The real Nathan Laskoski died in December 1972, two months after he was born near Dallas. Vincent stole the dead child’s identity after escaping from a Texas halfway house in March 1996, and used the dead baby’s identity to start another life, prosecutor­s said.

The Texas conviction was for indecency with a child, though the precise sentence Vincent was serving wasn’t immediatel­y clear.

Vincent lived also lived in Mississipp­i and Tennessee under his assumed name, holding jobs, getting driver’s licenses and even getting married and divorced as Laskoski before the scheme unraveled late last year, according to online court records.

That’s when Laskoski’s aunt did a search on Ancestry.com, a genealogy website.

In researchin­g her family tree, Nathan Laskoski’s name came up as a “green” leaf on the website, which led to public records suggesting he was alive. The aunt told Laskoski’s mother, who did more research and learned that someone had obtained a Social Security card under her son’s name in Texas, as well as finding public marriage and divorce records, Laskoski’s mother filed an identity theft complaint with the Social Security Administra­tion.

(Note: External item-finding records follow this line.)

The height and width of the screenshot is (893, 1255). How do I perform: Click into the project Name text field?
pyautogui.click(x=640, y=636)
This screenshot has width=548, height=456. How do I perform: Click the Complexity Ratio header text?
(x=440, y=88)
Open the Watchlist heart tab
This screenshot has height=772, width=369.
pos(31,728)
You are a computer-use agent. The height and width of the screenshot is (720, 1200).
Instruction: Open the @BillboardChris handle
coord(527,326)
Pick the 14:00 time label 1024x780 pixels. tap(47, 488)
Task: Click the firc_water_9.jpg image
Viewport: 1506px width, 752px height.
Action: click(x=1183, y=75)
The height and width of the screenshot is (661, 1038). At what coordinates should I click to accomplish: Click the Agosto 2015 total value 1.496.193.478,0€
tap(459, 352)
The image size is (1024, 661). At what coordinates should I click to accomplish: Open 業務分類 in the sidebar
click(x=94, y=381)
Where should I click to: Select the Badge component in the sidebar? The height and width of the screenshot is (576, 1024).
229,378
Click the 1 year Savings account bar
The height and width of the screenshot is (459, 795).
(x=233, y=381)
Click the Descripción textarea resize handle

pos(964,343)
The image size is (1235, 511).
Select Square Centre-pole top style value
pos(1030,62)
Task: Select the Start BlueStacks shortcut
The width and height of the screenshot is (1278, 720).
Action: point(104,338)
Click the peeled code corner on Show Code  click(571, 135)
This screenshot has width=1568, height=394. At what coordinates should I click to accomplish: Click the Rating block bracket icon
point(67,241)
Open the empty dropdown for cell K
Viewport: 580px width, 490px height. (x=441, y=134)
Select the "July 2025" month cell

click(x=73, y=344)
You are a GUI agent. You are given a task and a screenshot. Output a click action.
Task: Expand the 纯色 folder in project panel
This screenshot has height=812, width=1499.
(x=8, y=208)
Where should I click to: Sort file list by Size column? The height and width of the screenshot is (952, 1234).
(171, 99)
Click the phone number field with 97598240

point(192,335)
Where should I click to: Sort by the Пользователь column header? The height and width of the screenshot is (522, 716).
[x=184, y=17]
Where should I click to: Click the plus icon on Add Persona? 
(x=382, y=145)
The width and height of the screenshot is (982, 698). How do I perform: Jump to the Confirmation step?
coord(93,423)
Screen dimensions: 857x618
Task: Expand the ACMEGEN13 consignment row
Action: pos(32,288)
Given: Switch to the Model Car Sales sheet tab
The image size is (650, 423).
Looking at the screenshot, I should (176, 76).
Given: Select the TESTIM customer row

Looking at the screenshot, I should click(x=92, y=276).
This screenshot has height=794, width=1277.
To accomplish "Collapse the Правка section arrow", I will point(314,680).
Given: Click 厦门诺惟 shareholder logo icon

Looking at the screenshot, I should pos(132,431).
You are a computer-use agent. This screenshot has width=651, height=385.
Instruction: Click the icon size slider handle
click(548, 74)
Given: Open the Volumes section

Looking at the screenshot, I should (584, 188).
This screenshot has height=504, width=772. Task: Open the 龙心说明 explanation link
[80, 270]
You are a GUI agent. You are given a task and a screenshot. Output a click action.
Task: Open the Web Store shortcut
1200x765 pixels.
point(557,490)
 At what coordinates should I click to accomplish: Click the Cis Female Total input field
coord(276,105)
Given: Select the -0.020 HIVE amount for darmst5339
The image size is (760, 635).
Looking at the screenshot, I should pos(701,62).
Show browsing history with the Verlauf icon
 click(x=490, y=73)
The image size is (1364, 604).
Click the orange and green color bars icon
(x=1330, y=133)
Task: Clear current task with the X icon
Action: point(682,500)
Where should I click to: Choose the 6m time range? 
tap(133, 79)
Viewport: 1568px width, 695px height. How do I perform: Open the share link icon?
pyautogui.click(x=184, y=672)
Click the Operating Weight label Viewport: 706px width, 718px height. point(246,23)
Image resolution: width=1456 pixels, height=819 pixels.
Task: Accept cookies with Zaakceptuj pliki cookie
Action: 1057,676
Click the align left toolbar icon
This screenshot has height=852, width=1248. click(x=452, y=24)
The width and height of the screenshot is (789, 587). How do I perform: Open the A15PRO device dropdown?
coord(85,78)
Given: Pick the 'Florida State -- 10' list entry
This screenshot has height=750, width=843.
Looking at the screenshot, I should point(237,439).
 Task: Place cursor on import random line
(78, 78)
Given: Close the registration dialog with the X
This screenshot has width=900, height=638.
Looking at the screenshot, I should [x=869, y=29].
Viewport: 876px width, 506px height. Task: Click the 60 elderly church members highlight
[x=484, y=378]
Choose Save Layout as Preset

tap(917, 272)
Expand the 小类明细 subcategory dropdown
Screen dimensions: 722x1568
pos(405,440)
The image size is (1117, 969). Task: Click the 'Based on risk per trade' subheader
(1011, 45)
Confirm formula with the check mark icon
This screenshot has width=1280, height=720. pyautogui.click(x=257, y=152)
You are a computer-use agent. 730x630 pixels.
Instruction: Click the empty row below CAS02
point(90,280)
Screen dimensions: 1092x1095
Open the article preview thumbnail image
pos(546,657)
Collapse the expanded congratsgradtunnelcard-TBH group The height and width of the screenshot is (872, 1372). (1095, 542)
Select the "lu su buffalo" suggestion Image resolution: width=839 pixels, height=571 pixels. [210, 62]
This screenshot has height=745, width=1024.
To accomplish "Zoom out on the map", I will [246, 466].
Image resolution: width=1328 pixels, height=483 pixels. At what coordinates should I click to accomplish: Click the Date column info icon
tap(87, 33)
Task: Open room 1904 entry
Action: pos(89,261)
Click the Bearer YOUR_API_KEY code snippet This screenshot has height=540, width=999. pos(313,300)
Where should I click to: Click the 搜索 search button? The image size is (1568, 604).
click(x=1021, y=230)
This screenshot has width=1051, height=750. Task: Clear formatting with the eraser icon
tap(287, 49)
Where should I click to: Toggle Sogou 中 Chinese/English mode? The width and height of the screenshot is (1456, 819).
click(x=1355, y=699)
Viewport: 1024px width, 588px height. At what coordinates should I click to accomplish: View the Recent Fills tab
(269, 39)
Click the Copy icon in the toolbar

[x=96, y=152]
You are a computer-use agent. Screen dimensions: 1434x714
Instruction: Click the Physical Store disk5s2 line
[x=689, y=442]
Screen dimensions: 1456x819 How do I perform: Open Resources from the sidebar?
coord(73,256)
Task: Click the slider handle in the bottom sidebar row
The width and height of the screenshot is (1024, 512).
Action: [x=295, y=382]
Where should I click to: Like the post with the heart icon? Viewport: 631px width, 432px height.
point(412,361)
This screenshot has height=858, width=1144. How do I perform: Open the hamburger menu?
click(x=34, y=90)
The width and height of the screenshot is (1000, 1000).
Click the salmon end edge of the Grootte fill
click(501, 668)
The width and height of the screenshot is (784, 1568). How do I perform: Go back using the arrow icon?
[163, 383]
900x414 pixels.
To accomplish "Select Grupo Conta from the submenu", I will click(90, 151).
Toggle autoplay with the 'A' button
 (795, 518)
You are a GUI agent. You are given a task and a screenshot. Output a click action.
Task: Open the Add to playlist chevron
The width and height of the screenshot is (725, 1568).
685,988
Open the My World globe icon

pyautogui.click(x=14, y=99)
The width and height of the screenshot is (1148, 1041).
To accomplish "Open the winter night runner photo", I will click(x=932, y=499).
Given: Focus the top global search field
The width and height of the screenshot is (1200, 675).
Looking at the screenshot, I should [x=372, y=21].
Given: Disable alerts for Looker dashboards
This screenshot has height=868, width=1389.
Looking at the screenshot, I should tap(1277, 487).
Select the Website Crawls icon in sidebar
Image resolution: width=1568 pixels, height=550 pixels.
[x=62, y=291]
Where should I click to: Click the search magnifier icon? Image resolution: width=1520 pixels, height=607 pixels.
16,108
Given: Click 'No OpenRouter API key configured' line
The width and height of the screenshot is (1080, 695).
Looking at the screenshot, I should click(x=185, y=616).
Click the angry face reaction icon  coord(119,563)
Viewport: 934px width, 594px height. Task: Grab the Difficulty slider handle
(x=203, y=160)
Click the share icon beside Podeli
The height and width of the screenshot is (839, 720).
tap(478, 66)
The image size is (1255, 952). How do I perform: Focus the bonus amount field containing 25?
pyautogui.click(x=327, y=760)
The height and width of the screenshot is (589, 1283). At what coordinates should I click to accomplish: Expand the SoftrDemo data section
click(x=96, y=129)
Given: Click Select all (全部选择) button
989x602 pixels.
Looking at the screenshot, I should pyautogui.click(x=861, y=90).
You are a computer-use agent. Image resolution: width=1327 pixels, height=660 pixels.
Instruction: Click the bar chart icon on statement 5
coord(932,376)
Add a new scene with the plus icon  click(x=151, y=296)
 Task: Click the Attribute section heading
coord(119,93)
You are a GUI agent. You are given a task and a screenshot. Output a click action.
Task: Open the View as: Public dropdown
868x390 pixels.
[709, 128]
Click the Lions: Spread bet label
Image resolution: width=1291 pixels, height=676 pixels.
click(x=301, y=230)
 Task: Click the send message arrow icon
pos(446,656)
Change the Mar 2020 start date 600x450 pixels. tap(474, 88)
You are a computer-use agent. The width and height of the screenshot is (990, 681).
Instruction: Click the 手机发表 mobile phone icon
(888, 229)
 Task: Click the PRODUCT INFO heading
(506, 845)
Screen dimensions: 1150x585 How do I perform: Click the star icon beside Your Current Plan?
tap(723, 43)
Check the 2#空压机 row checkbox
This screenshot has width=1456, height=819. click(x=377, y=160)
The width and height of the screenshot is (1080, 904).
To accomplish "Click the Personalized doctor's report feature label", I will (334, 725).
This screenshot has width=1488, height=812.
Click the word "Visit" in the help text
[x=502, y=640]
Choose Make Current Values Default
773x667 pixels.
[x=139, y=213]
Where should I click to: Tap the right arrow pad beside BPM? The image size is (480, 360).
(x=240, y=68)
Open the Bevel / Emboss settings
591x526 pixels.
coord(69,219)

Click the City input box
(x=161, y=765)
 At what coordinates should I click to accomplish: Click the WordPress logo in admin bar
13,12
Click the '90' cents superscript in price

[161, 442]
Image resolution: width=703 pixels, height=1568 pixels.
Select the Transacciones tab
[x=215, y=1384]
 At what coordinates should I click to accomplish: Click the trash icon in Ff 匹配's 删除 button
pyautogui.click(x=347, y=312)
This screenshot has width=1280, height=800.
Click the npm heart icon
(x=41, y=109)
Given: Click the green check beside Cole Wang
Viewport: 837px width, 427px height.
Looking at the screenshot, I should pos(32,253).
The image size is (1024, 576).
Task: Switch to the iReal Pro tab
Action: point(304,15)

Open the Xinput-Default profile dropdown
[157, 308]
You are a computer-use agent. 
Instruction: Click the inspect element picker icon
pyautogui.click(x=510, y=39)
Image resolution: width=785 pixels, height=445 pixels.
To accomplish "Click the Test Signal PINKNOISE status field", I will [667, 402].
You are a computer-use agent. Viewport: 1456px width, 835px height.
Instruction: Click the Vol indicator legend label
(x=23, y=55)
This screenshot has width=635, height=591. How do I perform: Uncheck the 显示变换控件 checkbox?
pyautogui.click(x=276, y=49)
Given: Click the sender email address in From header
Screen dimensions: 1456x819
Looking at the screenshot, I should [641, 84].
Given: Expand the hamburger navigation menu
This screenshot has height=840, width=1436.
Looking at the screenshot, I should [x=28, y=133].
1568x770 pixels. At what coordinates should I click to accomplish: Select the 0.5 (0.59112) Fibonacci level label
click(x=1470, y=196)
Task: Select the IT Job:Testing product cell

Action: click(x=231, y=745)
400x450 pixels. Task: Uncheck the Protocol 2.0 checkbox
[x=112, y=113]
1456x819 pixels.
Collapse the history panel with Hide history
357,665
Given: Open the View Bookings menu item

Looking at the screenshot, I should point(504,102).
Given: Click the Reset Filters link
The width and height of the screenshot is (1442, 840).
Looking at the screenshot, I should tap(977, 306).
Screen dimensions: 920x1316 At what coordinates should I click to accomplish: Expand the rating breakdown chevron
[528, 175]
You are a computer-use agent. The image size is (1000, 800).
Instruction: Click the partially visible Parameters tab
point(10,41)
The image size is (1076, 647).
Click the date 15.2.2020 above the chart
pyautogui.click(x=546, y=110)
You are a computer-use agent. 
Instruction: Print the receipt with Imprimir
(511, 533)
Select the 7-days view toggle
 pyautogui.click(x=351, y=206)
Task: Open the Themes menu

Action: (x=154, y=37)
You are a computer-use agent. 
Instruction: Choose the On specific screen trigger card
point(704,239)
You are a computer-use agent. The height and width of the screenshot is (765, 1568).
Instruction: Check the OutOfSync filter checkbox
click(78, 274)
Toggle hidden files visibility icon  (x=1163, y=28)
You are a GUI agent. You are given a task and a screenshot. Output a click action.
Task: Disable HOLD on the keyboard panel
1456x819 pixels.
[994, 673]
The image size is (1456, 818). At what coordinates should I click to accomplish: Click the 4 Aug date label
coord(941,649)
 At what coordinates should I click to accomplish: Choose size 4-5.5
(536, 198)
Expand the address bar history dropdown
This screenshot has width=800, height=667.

An investigat­or from the Social Security Office of Inspector General took it from there in January, court records show.

Laskoski’s mother told the investigat­or she remembers a strange telephone call sometime in 1996, from someone asking questions about Nathan, including his Social Security number. After answering some of the questions, she questioned the caller who hung up. When she called the police, they told her it was likely a scam, but nothing more happened, court records show.